Het aandeel niet-beroepsactieven is hoger dan gemiddeld bij personen met een migratieachtergrond, maar het is vooral de werkloosheidsgraad die uitzonderlijk hoog is bij deze groep. In 2019 was de werkloosheidsgraad van personen geboren buiten de EU-28 ruim driemaal hoger dan bij personen geboren in België. Veel niet-werkende personen geboren buiten de EU-28 zijn dus actief op zoek naar werk. De uitstroom naar werk vanuit werkloosheid is lager dan gemiddeld, maar minder dramatisch dan sommige van de andere groepen die in dit rapport worden besproken.
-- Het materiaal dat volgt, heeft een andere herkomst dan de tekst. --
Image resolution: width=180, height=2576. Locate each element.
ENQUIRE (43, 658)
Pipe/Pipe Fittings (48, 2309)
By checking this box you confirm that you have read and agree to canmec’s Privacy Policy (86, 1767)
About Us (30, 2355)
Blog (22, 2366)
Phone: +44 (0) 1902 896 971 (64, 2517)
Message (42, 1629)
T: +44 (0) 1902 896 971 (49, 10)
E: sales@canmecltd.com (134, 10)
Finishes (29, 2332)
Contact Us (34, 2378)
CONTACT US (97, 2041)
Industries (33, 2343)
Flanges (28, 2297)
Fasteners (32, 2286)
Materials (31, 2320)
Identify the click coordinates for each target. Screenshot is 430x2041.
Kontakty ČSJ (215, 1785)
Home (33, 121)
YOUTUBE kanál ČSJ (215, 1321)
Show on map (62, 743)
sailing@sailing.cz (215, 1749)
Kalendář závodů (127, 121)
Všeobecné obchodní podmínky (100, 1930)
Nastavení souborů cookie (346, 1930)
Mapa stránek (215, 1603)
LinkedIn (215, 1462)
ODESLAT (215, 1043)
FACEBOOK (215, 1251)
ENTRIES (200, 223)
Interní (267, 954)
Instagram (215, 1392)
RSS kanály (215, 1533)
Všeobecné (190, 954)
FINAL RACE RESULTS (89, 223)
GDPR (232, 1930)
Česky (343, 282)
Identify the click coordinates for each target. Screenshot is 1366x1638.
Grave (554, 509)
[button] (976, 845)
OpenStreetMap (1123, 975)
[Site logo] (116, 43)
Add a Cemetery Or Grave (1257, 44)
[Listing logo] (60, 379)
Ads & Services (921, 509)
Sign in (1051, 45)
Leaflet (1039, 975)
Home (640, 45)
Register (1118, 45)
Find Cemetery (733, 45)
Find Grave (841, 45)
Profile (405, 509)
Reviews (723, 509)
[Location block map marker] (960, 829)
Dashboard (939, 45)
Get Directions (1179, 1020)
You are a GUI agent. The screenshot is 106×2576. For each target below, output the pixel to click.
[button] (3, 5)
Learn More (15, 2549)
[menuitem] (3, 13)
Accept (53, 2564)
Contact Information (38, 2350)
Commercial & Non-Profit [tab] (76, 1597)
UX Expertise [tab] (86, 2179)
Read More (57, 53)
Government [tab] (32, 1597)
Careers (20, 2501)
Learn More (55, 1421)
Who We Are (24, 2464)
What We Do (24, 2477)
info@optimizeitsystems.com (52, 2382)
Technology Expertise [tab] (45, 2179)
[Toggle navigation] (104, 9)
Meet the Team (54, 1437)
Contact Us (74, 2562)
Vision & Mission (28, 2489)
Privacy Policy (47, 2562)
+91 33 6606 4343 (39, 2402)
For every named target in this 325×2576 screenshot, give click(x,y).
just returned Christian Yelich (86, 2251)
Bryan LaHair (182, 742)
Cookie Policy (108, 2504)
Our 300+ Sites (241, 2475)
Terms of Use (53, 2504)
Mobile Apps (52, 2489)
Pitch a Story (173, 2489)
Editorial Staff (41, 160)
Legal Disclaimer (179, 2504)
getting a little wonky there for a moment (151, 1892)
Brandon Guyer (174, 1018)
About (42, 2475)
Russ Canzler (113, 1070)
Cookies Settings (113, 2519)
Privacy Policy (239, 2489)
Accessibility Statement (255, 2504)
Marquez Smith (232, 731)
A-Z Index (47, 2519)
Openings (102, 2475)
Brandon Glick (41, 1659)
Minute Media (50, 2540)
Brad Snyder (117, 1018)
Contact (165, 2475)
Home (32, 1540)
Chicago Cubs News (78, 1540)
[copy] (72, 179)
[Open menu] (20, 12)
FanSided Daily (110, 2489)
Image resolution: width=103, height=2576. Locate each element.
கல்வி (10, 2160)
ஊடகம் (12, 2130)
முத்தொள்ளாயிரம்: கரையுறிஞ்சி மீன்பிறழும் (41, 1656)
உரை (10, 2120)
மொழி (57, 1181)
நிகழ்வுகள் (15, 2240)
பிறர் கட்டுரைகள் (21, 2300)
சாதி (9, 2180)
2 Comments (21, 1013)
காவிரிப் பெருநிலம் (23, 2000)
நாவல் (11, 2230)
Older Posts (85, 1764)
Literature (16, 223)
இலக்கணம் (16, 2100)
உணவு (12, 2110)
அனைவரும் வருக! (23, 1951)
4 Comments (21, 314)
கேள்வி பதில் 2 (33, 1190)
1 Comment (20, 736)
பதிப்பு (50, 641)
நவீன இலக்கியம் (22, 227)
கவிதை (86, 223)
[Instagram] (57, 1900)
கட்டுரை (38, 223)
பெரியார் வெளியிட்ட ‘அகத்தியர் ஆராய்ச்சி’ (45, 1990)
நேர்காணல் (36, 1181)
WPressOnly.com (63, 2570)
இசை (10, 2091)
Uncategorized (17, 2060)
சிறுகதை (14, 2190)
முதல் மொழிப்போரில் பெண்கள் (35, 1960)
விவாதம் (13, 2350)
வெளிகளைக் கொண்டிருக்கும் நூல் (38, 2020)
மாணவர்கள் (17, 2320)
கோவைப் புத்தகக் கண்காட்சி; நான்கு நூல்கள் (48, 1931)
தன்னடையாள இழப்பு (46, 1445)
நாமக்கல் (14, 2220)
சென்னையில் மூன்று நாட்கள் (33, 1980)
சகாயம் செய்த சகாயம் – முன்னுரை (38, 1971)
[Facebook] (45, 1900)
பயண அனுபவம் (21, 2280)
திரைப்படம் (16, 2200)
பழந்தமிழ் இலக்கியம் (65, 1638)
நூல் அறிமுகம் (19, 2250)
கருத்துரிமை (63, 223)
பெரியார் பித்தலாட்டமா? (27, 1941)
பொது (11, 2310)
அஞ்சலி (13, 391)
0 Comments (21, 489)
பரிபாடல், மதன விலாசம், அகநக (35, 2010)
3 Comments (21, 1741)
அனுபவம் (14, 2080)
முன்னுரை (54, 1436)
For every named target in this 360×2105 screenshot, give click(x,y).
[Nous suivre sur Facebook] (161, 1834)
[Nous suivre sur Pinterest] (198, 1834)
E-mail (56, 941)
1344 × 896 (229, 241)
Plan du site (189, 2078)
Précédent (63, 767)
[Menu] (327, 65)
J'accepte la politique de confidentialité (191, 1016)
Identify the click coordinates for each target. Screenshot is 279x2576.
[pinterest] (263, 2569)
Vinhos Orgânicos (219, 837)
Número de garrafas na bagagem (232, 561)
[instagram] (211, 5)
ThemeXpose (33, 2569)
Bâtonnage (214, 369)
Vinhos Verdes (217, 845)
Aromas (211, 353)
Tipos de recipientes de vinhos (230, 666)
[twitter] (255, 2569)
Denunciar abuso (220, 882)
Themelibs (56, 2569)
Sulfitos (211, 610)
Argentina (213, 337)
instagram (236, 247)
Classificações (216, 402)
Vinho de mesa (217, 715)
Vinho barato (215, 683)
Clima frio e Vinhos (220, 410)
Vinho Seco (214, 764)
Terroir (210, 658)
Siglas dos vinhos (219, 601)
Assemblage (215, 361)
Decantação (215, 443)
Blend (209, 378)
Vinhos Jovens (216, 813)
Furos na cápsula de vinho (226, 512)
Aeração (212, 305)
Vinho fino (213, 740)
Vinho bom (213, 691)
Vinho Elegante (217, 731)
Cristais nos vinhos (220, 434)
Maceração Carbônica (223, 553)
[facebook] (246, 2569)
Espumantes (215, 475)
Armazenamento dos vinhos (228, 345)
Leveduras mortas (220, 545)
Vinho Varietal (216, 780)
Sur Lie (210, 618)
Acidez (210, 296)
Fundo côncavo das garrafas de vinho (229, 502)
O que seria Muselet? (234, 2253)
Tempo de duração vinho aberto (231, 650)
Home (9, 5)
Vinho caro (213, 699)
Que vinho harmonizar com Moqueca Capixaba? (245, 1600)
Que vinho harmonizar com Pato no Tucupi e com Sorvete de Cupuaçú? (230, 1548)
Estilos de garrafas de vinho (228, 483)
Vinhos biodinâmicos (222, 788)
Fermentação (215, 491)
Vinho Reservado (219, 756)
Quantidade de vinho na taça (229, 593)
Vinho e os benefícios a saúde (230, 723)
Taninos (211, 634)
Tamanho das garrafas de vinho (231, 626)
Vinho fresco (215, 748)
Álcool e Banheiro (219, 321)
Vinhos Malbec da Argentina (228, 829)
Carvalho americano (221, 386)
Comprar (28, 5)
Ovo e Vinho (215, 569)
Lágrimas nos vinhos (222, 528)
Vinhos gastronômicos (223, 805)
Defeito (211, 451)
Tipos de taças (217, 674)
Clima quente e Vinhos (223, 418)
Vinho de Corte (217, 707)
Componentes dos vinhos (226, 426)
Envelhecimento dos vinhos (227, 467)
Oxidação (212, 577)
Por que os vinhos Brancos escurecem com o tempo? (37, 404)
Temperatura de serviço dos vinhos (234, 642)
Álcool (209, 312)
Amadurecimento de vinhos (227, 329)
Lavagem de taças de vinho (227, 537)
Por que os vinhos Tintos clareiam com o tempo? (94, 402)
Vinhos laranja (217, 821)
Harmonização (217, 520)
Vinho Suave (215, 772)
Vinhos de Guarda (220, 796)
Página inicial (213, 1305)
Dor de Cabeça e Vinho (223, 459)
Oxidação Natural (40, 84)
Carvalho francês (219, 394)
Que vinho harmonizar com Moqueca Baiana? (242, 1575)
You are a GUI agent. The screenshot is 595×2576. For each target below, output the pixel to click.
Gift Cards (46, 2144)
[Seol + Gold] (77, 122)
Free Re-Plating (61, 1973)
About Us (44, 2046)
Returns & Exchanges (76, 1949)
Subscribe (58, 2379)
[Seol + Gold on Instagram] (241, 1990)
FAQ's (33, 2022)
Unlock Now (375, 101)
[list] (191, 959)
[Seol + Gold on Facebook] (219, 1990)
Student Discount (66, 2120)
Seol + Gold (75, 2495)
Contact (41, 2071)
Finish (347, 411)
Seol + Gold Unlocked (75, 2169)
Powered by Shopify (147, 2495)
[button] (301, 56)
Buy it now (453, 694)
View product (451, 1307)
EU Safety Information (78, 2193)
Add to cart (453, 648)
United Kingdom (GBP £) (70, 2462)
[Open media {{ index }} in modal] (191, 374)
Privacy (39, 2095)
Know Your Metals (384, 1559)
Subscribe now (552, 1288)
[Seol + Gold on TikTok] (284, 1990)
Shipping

Personen geboren buiten de EU-28 zijn echter oververtegenwoordigd in tijdelijk werk, waardoor ze vaker periodes van werk afwisselen met periodes van werkloosheid en gevoeliger zijn voor conjunctuurschommelingen.

Jongeren (15-24 jaar)

De voorbije jaren werd de dalende trend in de werkzaamheidsgraad van jongeren gekeerd, onder meer dankzij de versoepeling van de regels omtrent studentenarbeid. Daardoor verviervoudigde het aantal studenten die bijverdienen sinds 2017. Desondanks blijft de werkzaamheidsgraad van jongeren (33,4%) een heel stuk lager dan gemiddeld (75,5%). Dit is te wijten aan het grote aandeel studenten onder de 15- tot 24-jarigen, waardoor die lagere werkzaamheidsgraad niet noodzakelijk problematisch is. Wanneer we de studenten buiten beschouwing laten, stijgt de werkzaamheidsgraad van jongeren naar 74,0%, en wordt duidelijk dat enkel kortgeschoolde jongeren een bijzonder lage werkzaamheidsgraad hebben (45,0%).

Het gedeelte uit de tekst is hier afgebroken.